Before I stepped on the storied campus of Georgetown University, I really didn’t know what a soldier was. Sure, I had seen the annoyingly patriotic commercials urging me to be “an Army of one.” I met the Army recruiter who came to my school and I thought he was a pretty cool guy. But throughout my high-school years, my image of the typical soldier morphed from an abstract image of a hero out to save the world to a picture of a gun-toting imperialist stooge. As I graduated, I moved toward ambivalence. I didn’t care one way or the other about the military.
Coming into Georgetown as a scared little freshman, the Army was the last thing on my mind. I was more worried about fitting in and finding my place on a large and scary campus than anything having to do with the military. Then I heard about Army ROTC. To be honest, I really don’t know why I joined ROTC. The military had never really been my thing before. Perhaps something about it simply sounded mysterious and intriguing. Perhaps some of it was the potential for financial aid. I don’t really know why I did it, but I do know that joining up was one of the best decisions I have ever made. Many people join ROTC because of the camaraderie. Others join because of the top-notch leadership training. But I value the program because, simply put, it has radically changed my perceptions on the Army and the people in it.
Most cadets I know are regular students, albeit ones who must wake up at 6 a.m. every morning for physical exercise and who sacrifice their weekends for training. I think some of the finest people on campus are in the program. I’m talking about the young men or women who are struggling to afford an expensive private college education and are turning to the army to make their dreams a reality.

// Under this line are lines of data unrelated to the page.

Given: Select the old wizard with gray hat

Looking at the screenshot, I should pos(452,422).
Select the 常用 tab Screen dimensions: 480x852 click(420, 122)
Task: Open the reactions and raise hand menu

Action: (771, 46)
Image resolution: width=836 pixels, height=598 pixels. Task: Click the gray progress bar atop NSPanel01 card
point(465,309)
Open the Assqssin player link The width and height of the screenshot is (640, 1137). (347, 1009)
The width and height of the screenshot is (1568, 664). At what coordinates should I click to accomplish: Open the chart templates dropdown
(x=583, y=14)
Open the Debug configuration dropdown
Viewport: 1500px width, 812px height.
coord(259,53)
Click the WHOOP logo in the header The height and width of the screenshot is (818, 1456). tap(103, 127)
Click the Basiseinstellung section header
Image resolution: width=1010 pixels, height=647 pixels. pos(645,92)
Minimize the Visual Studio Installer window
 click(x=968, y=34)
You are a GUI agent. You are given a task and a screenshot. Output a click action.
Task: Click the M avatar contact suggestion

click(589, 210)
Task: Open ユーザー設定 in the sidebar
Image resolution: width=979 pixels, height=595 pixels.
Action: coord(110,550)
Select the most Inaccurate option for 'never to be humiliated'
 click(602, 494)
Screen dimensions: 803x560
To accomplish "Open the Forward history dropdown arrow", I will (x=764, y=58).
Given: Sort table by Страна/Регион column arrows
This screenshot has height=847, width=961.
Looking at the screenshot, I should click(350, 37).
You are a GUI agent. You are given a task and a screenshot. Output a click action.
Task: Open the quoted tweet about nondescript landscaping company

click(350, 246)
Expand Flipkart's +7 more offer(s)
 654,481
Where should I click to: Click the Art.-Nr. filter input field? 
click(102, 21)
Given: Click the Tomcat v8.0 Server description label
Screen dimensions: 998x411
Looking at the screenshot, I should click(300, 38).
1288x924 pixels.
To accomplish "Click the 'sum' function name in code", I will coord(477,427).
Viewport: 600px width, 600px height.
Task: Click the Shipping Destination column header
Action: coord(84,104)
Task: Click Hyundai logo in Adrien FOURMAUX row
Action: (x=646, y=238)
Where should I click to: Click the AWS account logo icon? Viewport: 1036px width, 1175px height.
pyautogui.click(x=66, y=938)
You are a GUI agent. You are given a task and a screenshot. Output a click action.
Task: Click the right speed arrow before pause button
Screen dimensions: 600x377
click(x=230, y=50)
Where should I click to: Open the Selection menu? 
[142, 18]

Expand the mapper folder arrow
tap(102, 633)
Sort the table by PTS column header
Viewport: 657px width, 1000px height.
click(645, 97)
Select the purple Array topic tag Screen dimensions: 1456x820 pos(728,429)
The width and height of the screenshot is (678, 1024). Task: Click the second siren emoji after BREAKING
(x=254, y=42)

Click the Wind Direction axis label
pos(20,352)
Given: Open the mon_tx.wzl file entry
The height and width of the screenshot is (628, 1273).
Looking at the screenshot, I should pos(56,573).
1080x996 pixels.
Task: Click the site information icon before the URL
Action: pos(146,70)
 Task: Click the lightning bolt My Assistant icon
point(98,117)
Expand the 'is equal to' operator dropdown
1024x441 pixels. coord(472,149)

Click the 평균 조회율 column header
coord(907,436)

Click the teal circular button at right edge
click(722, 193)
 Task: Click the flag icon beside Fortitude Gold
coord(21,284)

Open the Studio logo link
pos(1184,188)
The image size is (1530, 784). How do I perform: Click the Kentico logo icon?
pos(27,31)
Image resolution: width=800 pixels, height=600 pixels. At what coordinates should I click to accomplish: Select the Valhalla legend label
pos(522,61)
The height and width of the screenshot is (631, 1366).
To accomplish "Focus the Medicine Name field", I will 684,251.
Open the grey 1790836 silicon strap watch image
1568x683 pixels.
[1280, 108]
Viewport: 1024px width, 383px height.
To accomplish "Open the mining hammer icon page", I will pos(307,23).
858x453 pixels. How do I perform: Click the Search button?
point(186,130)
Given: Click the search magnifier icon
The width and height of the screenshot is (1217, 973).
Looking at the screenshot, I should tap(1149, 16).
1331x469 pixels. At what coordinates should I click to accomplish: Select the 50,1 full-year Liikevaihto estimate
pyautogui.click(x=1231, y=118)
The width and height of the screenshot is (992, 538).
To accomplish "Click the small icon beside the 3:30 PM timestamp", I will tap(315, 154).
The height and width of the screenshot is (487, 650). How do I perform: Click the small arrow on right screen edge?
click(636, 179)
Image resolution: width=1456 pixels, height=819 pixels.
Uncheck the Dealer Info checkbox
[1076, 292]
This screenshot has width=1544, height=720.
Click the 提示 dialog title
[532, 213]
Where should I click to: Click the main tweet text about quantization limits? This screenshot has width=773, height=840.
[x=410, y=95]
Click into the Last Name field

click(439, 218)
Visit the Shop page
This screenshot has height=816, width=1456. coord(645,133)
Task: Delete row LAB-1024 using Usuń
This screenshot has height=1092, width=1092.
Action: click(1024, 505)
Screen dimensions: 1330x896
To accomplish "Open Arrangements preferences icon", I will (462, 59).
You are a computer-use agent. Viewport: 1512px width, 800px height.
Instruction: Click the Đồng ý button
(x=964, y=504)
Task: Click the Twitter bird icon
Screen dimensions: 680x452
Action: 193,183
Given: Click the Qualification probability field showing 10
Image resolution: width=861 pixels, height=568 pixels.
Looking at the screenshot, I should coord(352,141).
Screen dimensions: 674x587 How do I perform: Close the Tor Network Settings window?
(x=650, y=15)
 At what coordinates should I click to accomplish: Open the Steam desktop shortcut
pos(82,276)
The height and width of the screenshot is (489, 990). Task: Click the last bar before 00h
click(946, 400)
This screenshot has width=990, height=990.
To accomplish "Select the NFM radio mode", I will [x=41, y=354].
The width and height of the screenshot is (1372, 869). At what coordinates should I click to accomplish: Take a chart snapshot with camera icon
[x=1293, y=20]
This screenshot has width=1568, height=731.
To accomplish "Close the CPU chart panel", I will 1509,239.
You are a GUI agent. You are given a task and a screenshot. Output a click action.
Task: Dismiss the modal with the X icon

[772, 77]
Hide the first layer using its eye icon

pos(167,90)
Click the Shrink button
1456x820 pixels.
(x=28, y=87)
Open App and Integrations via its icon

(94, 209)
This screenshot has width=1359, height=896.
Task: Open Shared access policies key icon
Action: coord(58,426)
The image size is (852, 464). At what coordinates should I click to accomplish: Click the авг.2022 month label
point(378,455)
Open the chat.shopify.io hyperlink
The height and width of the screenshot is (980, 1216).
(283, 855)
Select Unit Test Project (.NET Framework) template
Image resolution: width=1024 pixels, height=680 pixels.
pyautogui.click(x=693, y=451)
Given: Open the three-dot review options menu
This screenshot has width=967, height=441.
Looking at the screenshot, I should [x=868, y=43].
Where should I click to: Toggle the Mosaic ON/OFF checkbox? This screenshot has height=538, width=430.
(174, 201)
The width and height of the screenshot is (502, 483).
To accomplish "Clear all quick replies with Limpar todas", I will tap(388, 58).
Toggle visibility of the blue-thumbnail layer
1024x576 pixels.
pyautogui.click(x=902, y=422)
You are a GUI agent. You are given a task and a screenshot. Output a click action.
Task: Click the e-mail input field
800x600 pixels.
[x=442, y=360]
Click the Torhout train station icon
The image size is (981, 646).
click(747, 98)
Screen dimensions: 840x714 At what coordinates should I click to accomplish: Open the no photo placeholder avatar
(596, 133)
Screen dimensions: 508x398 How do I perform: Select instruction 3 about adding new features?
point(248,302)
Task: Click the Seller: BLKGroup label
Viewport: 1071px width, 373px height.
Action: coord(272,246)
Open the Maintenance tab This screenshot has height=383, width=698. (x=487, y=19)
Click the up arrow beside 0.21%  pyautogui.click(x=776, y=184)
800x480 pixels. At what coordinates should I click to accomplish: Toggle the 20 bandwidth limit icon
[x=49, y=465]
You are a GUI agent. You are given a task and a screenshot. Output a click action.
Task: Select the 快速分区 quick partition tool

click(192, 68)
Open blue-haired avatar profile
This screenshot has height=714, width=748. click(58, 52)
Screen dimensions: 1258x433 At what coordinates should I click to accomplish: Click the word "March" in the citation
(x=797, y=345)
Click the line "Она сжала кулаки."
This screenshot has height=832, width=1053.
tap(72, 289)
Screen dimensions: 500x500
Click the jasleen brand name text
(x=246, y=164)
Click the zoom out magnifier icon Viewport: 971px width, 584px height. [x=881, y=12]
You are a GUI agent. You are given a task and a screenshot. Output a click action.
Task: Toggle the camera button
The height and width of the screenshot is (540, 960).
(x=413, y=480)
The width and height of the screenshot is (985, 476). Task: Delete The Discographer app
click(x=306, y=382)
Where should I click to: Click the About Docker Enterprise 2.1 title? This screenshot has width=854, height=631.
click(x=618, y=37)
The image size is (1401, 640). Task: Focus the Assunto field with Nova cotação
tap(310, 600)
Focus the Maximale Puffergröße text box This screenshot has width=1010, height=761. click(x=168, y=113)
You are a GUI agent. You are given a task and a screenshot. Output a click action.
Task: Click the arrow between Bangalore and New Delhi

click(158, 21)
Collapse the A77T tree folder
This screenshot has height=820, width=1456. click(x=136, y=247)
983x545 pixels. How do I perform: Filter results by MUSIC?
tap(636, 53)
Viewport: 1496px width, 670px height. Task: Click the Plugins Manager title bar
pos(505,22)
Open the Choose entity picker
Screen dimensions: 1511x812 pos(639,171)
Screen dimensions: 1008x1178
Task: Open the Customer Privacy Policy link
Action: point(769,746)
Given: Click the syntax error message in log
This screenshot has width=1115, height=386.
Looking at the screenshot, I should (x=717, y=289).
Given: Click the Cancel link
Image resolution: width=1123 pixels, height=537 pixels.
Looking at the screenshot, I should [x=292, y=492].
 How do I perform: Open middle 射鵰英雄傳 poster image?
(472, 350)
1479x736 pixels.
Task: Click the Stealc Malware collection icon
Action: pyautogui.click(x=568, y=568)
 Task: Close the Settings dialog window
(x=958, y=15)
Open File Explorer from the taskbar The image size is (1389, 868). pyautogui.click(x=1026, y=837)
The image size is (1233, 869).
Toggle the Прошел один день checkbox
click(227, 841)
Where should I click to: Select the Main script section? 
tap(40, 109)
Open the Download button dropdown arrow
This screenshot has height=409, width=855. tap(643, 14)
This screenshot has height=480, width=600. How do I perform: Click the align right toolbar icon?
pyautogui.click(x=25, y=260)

I’m talking about the young people who genuinely believe it is their patriotic duty to serve their country and will do anything possible to serve others.
Being an ROTC cadet isn’t always easy. Much of the tough part is all the training and the waking up early. Yet with hard work, we can all get through that. There are more important things to think about such as the secret fear many cadets have of impending deployment in places like Iraq or Afghanistan. The world is a violent place; combat is often an unfortunate reality of the Army, and we all know it. But it might surprise you to know though there is something even more frightening than combat to many Army personnel. It’s the fear that the civilian world simply doesn’t appreciate the sacrifices military people are making.
The next time you see someone in fatigues around campus, keep in mind that they are probably a future officer in the U. S. Army. Give them a smile or shake their hand. Tell them you respect the sacrifice they’re making to protect us all. A year ago, I didn’t know what the Army was all about. In fact, I was probably a little frightened of it. But now I know some of the amazing people who populate our armed forces and I can tell you that each and every cadet I’ve met is an exceptional person. If these bright and inspirational individuals are the future leaders of the military and our nation, we should all be proud. In my view, each and every cadet who receives his commission is a hero worthy of respect and admiration. You’re all heroes to me, guys, and I hope everyone else shares that view.
Moises Mendoza is a freshman in the School of Foreign Service.